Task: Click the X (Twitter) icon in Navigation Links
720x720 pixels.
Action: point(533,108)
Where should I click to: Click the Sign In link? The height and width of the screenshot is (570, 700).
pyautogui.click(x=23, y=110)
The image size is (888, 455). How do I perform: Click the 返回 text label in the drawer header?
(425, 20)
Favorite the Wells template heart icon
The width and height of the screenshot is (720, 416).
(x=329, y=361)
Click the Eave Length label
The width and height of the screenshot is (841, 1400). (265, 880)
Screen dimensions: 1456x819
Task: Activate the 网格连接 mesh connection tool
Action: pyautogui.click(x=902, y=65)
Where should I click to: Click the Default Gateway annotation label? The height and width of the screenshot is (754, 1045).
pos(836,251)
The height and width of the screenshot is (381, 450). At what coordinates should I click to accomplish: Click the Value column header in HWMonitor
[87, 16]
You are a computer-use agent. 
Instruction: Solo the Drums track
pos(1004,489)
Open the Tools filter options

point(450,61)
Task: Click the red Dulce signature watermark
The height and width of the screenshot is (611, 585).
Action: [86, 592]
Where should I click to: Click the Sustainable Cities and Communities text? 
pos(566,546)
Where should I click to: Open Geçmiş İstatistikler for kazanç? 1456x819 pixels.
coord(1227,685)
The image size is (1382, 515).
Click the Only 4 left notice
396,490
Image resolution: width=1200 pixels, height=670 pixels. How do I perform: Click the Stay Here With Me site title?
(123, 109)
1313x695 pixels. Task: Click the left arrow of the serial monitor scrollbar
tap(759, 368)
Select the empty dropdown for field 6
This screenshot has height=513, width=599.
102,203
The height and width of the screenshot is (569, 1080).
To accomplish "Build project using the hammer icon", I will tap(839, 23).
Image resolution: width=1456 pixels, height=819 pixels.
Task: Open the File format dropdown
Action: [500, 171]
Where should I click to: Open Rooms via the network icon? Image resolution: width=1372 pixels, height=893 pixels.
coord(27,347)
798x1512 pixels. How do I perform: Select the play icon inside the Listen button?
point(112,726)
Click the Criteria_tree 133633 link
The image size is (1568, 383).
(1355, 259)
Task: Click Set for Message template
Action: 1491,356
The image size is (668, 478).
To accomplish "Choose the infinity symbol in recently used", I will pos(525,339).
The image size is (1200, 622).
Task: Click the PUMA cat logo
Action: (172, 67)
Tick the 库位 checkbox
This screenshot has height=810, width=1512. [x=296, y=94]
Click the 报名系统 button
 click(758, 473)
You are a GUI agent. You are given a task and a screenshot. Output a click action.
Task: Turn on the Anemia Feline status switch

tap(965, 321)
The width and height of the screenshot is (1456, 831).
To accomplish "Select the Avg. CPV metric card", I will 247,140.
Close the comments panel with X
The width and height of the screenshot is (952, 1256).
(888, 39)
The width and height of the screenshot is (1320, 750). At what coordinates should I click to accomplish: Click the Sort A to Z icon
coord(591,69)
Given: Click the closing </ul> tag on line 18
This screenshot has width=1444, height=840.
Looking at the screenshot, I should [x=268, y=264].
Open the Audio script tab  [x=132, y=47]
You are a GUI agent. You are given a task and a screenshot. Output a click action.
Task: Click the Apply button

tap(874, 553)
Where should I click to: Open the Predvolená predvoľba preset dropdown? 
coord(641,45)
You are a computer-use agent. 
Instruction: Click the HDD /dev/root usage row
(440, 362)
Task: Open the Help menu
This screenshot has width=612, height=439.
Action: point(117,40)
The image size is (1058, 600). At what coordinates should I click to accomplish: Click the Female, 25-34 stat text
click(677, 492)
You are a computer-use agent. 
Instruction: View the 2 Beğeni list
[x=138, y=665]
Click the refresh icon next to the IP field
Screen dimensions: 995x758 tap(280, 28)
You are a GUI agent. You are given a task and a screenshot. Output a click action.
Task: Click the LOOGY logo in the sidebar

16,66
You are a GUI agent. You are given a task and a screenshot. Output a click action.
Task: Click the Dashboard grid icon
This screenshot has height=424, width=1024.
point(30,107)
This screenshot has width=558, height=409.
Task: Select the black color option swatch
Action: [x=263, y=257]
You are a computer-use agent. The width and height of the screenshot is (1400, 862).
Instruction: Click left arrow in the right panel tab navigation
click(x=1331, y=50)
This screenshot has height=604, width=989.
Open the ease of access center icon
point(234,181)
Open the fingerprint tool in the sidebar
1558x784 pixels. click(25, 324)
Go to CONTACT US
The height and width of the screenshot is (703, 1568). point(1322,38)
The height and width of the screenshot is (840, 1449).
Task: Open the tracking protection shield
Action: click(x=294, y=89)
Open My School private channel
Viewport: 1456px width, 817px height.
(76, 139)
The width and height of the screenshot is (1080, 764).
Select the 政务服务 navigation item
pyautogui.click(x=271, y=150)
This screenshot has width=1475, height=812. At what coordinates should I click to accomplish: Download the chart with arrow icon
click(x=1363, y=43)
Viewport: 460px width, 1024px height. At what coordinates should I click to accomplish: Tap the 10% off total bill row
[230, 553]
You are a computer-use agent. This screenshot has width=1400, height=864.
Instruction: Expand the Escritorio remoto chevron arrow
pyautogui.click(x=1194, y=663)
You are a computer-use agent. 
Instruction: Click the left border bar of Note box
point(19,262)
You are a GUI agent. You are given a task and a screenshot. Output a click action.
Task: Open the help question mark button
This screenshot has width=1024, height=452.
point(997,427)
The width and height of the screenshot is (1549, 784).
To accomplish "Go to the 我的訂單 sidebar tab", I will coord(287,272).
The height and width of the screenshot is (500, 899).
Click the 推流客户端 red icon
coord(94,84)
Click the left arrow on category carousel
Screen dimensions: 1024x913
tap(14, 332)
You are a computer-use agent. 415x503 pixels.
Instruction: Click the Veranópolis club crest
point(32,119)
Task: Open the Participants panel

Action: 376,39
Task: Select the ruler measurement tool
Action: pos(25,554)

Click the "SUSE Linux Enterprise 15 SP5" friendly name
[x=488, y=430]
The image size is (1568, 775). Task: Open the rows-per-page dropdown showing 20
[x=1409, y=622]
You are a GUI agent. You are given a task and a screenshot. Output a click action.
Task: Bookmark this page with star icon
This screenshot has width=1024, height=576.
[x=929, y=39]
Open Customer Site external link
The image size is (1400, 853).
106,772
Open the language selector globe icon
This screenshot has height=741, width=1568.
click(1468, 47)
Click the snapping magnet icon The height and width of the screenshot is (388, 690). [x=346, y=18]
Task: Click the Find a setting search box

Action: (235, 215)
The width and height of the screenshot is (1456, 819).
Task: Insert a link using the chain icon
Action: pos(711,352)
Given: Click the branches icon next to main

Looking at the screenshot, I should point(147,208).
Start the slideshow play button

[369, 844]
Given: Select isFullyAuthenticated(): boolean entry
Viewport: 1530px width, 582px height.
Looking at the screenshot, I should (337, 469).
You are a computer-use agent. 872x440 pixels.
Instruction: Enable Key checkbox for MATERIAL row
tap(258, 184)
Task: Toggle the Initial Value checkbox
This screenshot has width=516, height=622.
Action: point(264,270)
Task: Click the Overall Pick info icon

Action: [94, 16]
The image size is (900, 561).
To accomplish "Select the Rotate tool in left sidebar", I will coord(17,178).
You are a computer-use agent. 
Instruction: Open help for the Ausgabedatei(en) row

**********

● Written exercise
Update all the items by replacing "Where should I click to" with "Where do I click to" wherever it occurs, and leave everything else unchanged.

● Written solution
Task: Click the X (Twitter) icon in Navigation Links
720x720 pixels.
Action: point(533,108)
Where do I click to: Click the Sign In link? The height and width of the screenshot is (570, 700).
pyautogui.click(x=23, y=110)
The image size is (888, 455). How do I perform: Click the 返回 text label in the drawer header?
(425, 20)
Favorite the Wells template heart icon
The width and height of the screenshot is (720, 416).
(x=329, y=361)
Click the Eave Length label
The width and height of the screenshot is (841, 1400). (265, 880)
Screen dimensions: 1456x819
Task: Activate the 网格连接 mesh connection tool
Action: pyautogui.click(x=902, y=65)
Where do I click to: Click the Default Gateway annotation label? The height and width of the screenshot is (754, 1045).
pos(836,251)
The height and width of the screenshot is (381, 450). At what coordinates should I click to accomplish: Click the Value column header in HWMonitor
[87, 16]
You are a computer-use agent. 
Instruction: Solo the Drums track
pos(1004,489)
Open the Tools filter options

point(450,61)
Task: Click the red Dulce signature watermark
The height and width of the screenshot is (611, 585).
Action: [86, 592]
Where do I click to: Click the Sustainable Cities and Communities text? 
pos(566,546)
Where do I click to: Open Geçmiş İstatistikler for kazanç? 1456x819 pixels.
coord(1227,685)
The image size is (1382, 515).
Click the Only 4 left notice
396,490
Image resolution: width=1200 pixels, height=670 pixels. How do I perform: Click the Stay Here With Me site title?
(123, 109)
1313x695 pixels. Task: Click the left arrow of the serial monitor scrollbar
tap(759, 368)
Select the empty dropdown for field 6
This screenshot has height=513, width=599.
102,203
The height and width of the screenshot is (569, 1080).
To accomplish "Build project using the hammer icon", I will tap(839, 23).
Image resolution: width=1456 pixels, height=819 pixels.
Task: Open the File format dropdown
Action: [500, 171]
Where do I click to: Open Rooms via the network icon? Image resolution: width=1372 pixels, height=893 pixels.
coord(27,347)
798x1512 pixels. How do I perform: Select the play icon inside the Listen button?
point(112,726)
Click the Criteria_tree 133633 link
The image size is (1568, 383).
(1355, 259)
Task: Click Set for Message template
Action: 1491,356
The image size is (668, 478).
To accomplish "Choose the infinity symbol in recently used", I will pos(525,339).
The image size is (1200, 622).
Task: Click the PUMA cat logo
Action: (172, 67)
Tick the 库位 checkbox
This screenshot has height=810, width=1512. [x=296, y=94]
Click the 报名系统 button
 click(758, 473)
You are a GUI agent. You are given a task and a screenshot. Output a click action.
Task: Turn on the Anemia Feline status switch

tap(965, 321)
The width and height of the screenshot is (1456, 831).
To accomplish "Select the Avg. CPV metric card", I will 247,140.
Close the comments panel with X
The width and height of the screenshot is (952, 1256).
(888, 39)
The width and height of the screenshot is (1320, 750). At what coordinates should I click to accomplish: Click the Sort A to Z icon
coord(591,69)
Given: Click the closing </ul> tag on line 18
This screenshot has width=1444, height=840.
Looking at the screenshot, I should [x=268, y=264].
Open the Audio script tab  [x=132, y=47]
You are a GUI agent. You are given a task and a screenshot. Output a click action.
Task: Click the Apply button

tap(874, 553)
Where do I click to: Open the Predvolená predvoľba preset dropdown? 
coord(641,45)
You are a computer-use agent. 
Instruction: Click the HDD /dev/root usage row
(440, 362)
Task: Open the Help menu
This screenshot has width=612, height=439.
Action: point(117,40)
The image size is (1058, 600). At what coordinates should I click to accomplish: Click the Female, 25-34 stat text
click(677, 492)
You are a computer-use agent. 
Instruction: View the 2 Beğeni list
[x=138, y=665]
Click the refresh icon next to the IP field
Screen dimensions: 995x758 tap(280, 28)
You are a GUI agent. You are given a task and a screenshot. Output a click action.
Task: Click the LOOGY logo in the sidebar

16,66
You are a GUI agent. You are given a task and a screenshot. Output a click action.
Task: Click the Dashboard grid icon
This screenshot has height=424, width=1024.
point(30,107)
This screenshot has width=558, height=409.
Task: Select the black color option swatch
Action: [x=263, y=257]
You are a computer-use agent. The width and height of the screenshot is (1400, 862).
Instruction: Click left arrow in the right panel tab navigation
click(x=1331, y=50)
This screenshot has height=604, width=989.
Open the ease of access center icon
point(234,181)
Open the fingerprint tool in the sidebar
1558x784 pixels. click(25, 324)
Go to CONTACT US
The height and width of the screenshot is (703, 1568). point(1322,38)
The height and width of the screenshot is (840, 1449).
Task: Open the tracking protection shield
Action: click(x=294, y=89)
Open My School private channel
Viewport: 1456px width, 817px height.
(76, 139)
The width and height of the screenshot is (1080, 764).
Select the 政务服务 navigation item
pyautogui.click(x=271, y=150)
This screenshot has width=1475, height=812. At what coordinates should I click to accomplish: Download the chart with arrow icon
click(x=1363, y=43)
Viewport: 460px width, 1024px height. At what coordinates should I click to accomplish: Tap the 10% off total bill row
[230, 553]
You are a computer-use agent. This screenshot has width=1400, height=864.
Instruction: Expand the Escritorio remoto chevron arrow
pyautogui.click(x=1194, y=663)
You are a computer-use agent. 
Instruction: Click the left border bar of Note box
point(19,262)
You are a GUI agent. You are given a task and a screenshot. Output a click action.
Task: Open the help question mark button
This screenshot has width=1024, height=452.
point(997,427)
The width and height of the screenshot is (1549, 784).
To accomplish "Go to the 我的訂單 sidebar tab", I will coord(287,272).
The height and width of the screenshot is (500, 899).
Click the 推流客户端 red icon
coord(94,84)
Click the left arrow on category carousel
Screen dimensions: 1024x913
tap(14, 332)
You are a computer-use agent. 415x503 pixels.
Instruction: Click the Veranópolis club crest
point(32,119)
Task: Open the Participants panel

Action: 376,39
Task: Select the ruler measurement tool
Action: pos(25,554)

Click the "SUSE Linux Enterprise 15 SP5" friendly name
[x=488, y=430]
The image size is (1568, 775). Task: Open the rows-per-page dropdown showing 20
[x=1409, y=622]
You are a GUI agent. You are given a task and a screenshot. Output a click action.
Task: Bookmark this page with star icon
This screenshot has width=1024, height=576.
[x=929, y=39]
Open Customer Site external link
The image size is (1400, 853).
106,772
Open the language selector globe icon
This screenshot has height=741, width=1568.
click(1468, 47)
Click the snapping magnet icon The height and width of the screenshot is (388, 690). [x=346, y=18]
Task: Click the Find a setting search box

Action: (235, 215)
The width and height of the screenshot is (1456, 819).
Task: Insert a link using the chain icon
Action: pos(711,352)
Given: Click the branches icon next to main

Looking at the screenshot, I should point(147,208).
Start the slideshow play button

[369, 844]
Given: Select isFullyAuthenticated(): boolean entry
Viewport: 1530px width, 582px height.
Looking at the screenshot, I should (337, 469).
You are a computer-use agent. 872x440 pixels.
Instruction: Enable Key checkbox for MATERIAL row
tap(258, 184)
Task: Toggle the Initial Value checkbox
This screenshot has width=516, height=622.
Action: point(264,270)
Task: Click the Overall Pick info icon

Action: [94, 16]
The image size is (900, 561).
To accomplish "Select the Rotate tool in left sidebar", I will coord(17,178).
You are a computer-use agent. 
Instruction: Open help for the Ausgabedatei(en) row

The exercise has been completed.